§ Work to be completed
In the entries that follow, how many lines hold "thumbnail"? Nothing but the number is expected.

*** Provided data ***

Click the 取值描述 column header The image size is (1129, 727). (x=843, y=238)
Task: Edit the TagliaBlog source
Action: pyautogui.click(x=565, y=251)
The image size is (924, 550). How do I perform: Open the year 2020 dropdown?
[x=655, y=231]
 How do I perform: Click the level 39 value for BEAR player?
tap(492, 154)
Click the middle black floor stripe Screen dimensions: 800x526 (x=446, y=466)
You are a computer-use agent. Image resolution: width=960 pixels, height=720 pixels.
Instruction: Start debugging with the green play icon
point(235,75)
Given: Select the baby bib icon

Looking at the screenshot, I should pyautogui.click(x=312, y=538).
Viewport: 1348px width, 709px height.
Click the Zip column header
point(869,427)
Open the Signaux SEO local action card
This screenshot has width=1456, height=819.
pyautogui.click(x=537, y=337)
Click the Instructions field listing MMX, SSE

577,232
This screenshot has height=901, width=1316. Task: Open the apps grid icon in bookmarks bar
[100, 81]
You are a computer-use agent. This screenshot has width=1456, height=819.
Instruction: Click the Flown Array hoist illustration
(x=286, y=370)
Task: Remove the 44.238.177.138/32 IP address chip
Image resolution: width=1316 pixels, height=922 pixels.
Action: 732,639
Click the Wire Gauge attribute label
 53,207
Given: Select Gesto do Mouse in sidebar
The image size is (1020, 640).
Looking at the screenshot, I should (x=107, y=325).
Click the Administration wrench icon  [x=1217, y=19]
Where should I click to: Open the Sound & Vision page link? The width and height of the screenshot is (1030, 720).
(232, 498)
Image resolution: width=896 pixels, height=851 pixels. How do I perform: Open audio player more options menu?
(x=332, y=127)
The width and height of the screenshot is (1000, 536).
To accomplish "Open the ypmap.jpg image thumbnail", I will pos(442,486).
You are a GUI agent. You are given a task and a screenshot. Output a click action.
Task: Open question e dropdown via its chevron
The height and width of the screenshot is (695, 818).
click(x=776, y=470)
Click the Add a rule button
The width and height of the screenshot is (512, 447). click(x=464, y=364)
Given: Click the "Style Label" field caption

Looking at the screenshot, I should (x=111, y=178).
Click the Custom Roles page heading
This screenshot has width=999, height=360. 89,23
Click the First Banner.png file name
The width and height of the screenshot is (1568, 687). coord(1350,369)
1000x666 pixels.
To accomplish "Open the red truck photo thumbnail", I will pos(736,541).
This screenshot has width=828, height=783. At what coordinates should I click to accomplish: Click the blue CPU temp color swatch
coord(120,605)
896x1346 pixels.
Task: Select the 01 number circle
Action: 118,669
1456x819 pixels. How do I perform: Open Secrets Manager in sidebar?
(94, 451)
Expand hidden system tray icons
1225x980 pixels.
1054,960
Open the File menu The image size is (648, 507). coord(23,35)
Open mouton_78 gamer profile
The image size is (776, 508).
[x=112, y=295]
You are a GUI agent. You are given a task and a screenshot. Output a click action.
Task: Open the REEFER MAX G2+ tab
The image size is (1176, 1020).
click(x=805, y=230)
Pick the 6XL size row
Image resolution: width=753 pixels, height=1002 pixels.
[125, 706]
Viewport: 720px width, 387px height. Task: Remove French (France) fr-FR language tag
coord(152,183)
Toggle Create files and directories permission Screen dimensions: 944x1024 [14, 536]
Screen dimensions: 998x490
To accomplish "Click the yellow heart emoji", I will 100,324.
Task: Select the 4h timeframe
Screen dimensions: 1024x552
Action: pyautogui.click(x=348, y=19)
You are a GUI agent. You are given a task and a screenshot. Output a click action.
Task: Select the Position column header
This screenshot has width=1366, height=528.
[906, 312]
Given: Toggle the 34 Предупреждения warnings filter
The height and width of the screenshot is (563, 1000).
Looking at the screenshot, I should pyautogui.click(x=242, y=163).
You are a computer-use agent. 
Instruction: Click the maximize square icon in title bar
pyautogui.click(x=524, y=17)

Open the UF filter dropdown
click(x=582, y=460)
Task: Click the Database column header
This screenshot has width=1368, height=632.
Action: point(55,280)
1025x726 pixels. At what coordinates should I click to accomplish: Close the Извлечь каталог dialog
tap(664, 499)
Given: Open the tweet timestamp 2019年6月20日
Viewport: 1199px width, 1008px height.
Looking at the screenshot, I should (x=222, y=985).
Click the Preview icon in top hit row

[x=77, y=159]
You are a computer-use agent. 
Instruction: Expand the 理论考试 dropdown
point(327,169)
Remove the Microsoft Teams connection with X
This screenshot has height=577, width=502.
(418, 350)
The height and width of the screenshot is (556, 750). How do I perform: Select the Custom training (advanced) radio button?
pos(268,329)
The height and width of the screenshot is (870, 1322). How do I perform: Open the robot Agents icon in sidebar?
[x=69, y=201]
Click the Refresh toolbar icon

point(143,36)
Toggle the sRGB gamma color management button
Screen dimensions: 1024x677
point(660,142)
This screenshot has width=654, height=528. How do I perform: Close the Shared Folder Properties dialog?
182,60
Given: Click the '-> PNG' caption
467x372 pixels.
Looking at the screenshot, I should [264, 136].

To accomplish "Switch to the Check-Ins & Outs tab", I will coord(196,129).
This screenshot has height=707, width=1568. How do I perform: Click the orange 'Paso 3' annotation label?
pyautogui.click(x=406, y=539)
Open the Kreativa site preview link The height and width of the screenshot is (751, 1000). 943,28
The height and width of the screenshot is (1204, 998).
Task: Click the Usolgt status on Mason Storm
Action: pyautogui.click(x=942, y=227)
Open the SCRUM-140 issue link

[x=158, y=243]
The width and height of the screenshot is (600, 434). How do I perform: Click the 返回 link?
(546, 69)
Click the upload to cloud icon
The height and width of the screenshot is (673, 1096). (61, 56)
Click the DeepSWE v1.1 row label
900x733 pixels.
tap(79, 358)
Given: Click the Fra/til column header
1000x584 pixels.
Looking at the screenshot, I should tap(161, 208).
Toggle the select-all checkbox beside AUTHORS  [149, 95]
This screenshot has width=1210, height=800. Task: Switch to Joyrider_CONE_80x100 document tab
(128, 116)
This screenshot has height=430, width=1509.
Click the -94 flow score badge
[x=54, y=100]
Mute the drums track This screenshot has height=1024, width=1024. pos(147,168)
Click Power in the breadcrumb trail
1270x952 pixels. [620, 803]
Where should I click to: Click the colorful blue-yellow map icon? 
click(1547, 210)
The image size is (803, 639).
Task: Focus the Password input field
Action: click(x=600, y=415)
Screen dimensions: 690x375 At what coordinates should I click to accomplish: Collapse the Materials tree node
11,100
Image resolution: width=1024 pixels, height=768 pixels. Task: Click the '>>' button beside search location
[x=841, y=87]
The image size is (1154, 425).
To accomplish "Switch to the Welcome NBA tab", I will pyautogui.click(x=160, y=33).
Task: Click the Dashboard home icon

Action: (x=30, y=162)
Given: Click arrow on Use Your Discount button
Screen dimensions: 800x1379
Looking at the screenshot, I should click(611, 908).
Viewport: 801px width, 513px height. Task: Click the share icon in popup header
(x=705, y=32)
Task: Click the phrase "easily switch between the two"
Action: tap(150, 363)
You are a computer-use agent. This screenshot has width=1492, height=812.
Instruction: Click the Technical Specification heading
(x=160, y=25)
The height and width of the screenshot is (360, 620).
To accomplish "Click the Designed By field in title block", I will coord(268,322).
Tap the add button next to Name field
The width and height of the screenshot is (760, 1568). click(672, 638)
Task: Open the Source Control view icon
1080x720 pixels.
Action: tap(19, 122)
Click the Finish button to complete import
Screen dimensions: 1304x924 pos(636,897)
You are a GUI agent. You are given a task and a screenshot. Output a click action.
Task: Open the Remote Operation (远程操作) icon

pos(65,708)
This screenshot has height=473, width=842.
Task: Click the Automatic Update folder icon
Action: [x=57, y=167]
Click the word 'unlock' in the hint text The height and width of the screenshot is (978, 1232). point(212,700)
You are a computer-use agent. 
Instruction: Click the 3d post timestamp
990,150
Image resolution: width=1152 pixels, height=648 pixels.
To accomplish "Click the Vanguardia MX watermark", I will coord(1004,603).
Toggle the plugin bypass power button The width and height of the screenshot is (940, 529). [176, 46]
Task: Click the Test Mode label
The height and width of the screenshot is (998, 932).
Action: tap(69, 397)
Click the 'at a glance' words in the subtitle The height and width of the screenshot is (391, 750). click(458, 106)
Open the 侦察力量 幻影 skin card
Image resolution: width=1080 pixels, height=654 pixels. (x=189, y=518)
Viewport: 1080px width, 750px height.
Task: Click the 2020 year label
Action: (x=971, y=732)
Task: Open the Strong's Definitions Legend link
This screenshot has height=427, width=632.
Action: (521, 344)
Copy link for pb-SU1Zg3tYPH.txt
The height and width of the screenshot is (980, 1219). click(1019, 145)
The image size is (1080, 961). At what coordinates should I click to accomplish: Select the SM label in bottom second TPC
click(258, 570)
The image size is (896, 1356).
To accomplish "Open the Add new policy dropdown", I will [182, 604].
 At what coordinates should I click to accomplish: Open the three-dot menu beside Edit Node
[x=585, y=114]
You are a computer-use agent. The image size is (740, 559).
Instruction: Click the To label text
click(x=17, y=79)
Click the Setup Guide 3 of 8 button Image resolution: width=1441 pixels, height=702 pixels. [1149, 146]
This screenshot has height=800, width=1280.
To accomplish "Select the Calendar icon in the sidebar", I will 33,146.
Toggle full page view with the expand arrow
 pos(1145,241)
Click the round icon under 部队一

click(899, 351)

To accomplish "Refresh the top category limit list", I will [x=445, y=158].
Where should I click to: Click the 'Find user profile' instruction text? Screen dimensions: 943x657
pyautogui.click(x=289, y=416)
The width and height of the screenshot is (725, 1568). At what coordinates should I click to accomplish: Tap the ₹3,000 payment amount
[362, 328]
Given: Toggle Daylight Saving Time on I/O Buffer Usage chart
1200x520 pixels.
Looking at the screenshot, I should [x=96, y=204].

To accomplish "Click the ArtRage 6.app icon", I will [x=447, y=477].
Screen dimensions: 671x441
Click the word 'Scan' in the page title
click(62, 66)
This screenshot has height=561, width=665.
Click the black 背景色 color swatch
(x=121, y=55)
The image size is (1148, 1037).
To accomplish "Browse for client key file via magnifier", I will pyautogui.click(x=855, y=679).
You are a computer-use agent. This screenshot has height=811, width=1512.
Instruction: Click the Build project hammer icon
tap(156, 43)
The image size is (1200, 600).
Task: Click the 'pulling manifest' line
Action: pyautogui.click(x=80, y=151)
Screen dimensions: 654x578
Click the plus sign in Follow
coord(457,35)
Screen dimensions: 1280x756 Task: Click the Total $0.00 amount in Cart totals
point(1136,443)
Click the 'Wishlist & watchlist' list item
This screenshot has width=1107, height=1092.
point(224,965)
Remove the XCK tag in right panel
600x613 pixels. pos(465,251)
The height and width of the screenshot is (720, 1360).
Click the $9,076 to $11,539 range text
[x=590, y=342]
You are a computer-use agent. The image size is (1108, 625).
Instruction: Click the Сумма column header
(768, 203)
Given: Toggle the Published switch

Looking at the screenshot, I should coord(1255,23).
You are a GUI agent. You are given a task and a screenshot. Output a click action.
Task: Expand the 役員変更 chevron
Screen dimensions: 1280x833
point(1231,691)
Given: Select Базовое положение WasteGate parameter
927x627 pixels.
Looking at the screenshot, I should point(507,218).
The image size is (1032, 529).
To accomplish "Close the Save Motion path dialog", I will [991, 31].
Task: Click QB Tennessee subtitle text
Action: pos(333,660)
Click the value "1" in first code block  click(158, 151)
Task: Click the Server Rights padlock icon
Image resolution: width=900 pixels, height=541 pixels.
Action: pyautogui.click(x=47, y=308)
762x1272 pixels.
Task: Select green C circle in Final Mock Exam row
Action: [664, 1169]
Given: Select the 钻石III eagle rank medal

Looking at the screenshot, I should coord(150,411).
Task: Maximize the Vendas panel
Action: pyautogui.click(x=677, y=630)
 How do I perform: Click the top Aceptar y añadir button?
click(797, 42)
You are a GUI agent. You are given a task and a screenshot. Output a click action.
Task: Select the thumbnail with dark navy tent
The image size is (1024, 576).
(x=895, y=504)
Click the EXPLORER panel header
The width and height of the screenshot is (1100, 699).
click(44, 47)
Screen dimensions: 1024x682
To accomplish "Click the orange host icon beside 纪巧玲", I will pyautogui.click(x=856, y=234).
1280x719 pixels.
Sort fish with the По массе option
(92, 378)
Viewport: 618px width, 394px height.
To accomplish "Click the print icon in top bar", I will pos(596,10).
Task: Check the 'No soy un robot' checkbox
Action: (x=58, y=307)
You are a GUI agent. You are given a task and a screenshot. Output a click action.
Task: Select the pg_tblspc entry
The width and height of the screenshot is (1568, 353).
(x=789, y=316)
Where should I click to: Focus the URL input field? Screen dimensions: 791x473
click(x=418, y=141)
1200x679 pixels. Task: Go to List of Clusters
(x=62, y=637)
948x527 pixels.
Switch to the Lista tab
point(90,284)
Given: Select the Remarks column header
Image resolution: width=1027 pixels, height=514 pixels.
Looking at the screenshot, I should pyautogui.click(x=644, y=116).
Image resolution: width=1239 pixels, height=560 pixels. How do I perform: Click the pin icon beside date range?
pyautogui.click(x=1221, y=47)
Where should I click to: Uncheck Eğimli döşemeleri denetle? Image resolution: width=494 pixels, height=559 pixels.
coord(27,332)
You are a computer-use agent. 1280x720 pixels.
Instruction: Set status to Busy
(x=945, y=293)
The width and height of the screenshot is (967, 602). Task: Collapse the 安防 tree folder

*** End of Provided data ***

§ Response to the task
3